Additionally, module for generating motion information 108 may
generate location information as part of a motion estimation
process. The location information may describe particular objects
or macroblocks of the skipped frame to which the motion information
applies. Module for generating motion information 108 may comprise
a motion estimation module and a location identification
module.
[0089] Module for decoding 104 includes module for receiving 118
that receives one or more frames from module for encoding 102. The
frames received from module for encoding 102 may include motion
information. In this manner, module for receiving 118 receives
motion information associated with one or more adjacent video
frames. a module for interpolating 116 that applies motion
information that indicates motion for a skipped video frame based
on translational motion and at least one other motion parameter to
interpolate the skipped video frame. Module for interpolating 116
may receive the motion information for the skipped video frame from
module for encoding 102 via module for receiving 118.
Alternatively, module for interpolating 116 may obtain a portion or
all the motion information from the skipped frame from module for
generating motion information 114. In this manner, module for
interpolating 116 may comprise a means for obtaining motion
information.
[0090] Module for generating motion information 114 generates
motion information that indicates motion for a skipped video frame
based on translational motion and at least one other motion
parameter. Module for generating motion information 114 may
generate the motion information for the skipped video frame based
on motion information associated with one or more video frames
adjacent to the skipped video frame.
[0091] In one embodiment, module for interpolating 116 only
performs interpolation using translational motion vectors. In this
case, module for decoding 104 includes a module for converting 112
that converts the motion information that indicates motion for the
skipped frame based on translational motion and at least one other
motion parameter to motion information that indicates motion based
only on translational motion. In other words, module for converting
112 converts the motion information for the skipped frame to
translational motion vectors. In one embodiment, module for
converting 112 may receive the motion information from module for
encoding 102 and thus comprise a means for receiving the motion
information. Module for interpolating 116 applies the translational
motion vectors to interpolate the skipped video frame.
[0092] In accordance with this disclosure, means for generating
motion information that indicates motion for a skipped video frame
based on translational motion and at least one other motion
parameter may comprise frame processing module 20 (FIG. 1), motion
estimation module 34 (FIG. 2 or 3), motion estimation module 48
(FIG. 4), location estimation module 50 (FIG. 4), skipped frame
analysis module 44 (FIG. 4), module for generating motion
information 108 (FIG. 8), module for generating motion info 114
(FIG. 8). Similarly, means for assembling frames that encode the
motion information within at least one video frame may comprise
frame processing module 20 (FIG. 1), frame assembly module (FIG. 4)
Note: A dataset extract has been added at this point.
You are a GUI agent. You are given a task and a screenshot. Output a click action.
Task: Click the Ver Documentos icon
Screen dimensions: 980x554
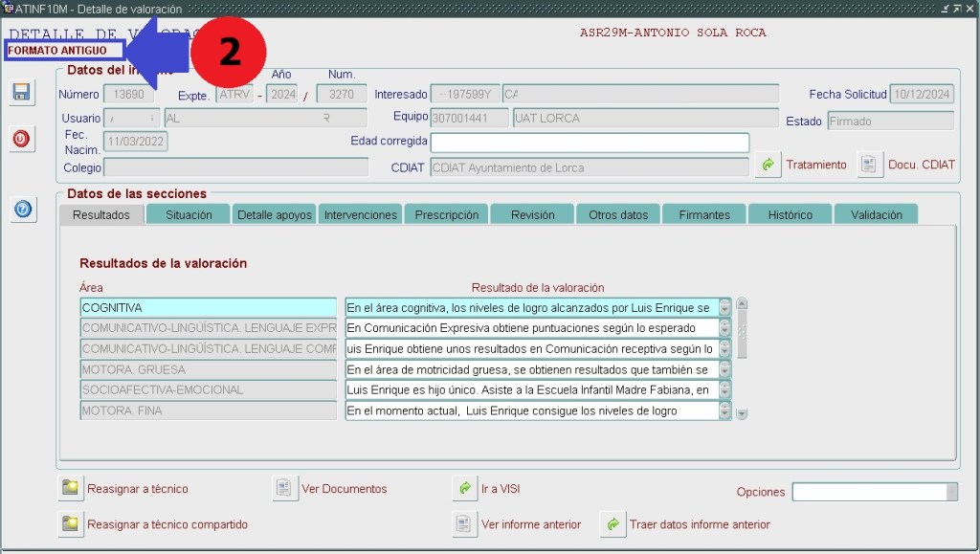[284, 488]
or module for assembling frames 110 (FIG. 8). Means for converting
may comprise motion info conversion module 38 (FIG. 3) or module
for converting 112 (FIG. 8). Means for interpolating may comprise
interpolation decoder module 24 (FIG. 1), interpolation module 32
(FIGS. 2 and 3), or module for interpolating 116 (FIG. 8). Although
the above examples are provided for purposes of illustration, the
disclosure may include other instances of structure that
corresponds to respective means.
[0093] The affine motion model, represented by equation (1) above,
approximates not only translational motion, but also rotation,
shearing and scaling. The motion information based on an affine
motion model provides a six-parameter approximation of the motion
of the skipped frame as opposed to the two parameter approximation
of conventional translational motion vectors. As described above,
the techniques of this disclosure may approximate motion
information using motion models that approximate motion based on
more or less parameters than the affine approximation.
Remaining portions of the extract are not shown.